10 de Agosto de 2026 às 15:01

Dados técnicos indicam que não há aumento real no número de terremotos globais, apesar da maior visibilidade causada por tecnologias de detecção e redes sociais. O planeta registra cerca de 20 mil abalos anuais, sendo 16 de magnitude elevada. A ciência foca na detecção imediata para emissão de alertas, pois ainda não é possível prever sismos

Dados técnicos indicam que não houve aumento real na frequência de terremotos no mundo
EPA via BBC

A percepção de que a frequência de terremotos tem aumentado globalmente, impulsionada por eventos recentes na Colômbia, Japão e Venezuela, não é sustentada por dados técnicos. Registros de serviços geológicos mundiais indicam que não há evidências de um crescimento real no número de abalos sísmicos.

O aumento na visibilidade desses fenômenos deve-se, primordialmente, ao aprimoramento da tecnologia de detecção. Equipamentos mais precisos e amplamente distribuídos pelo planeta permitem que cientistas identifiquem tremores mesmo em intensidades leves. Esse cenário é potencializado pela rapidez da disseminação de informações via internet e redes sociais, que entregam vídeos de câmeras de segurança e relatos de vítimas em tempo real.
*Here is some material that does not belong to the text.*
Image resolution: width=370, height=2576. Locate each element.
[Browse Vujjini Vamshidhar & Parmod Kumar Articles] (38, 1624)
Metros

Outro fator determinante é a demografia. O crescimento populacional e a concentração de pessoas em centros urbanos elevam a quantidade de indivíduos expostos aos impactos de qualquer atividade sísmica.

Estatísticas e oscilações sísmicas

Dados do Centro Nacional de Informações sobre Terremotos dos EUA apontam que o planeta registra anualmente cerca de 20 mil terremotos, o que equivale a aproximadamente 55 tremores diários de diversas magnitudes.

Quanto aos eventos de maior intensidade, o Serviço Geológico dos Estados Unidos estima a ocorrência de 16 terremotos anuais de magnitude elevada, sendo:

  • 15 tremores com magnitude superior a 7;
  • 1 evento que ultrapassa a magnitude 8.

Esses números, porém, variam ao longo das décadas. Nos últimos 50 anos, houve ao menos 12 anos em que a média de abalos fortes foi alterada. Em 2010, por exemplo, o mundo registrou 23 terremotos significativos, enquanto em 1989 esse número caiu para apenas seis tremores acima da magnitude 7.

Tecnologia e prevenção

Apesar do avanço nos registros, a ciência ainda não dispõe de ferramentas capazes de prever a data, o local ou a magnitude de um sismo.

Atualmente, a tecnologia foca na detecção imediata. Sistemas capazes de identificar o tremor no instante em que ele inicia permitem a emissão de alertas para áreas que ainda serão atingidas pelas ondas sísmicas, garantindo segundos fundamentais para a proteção da população.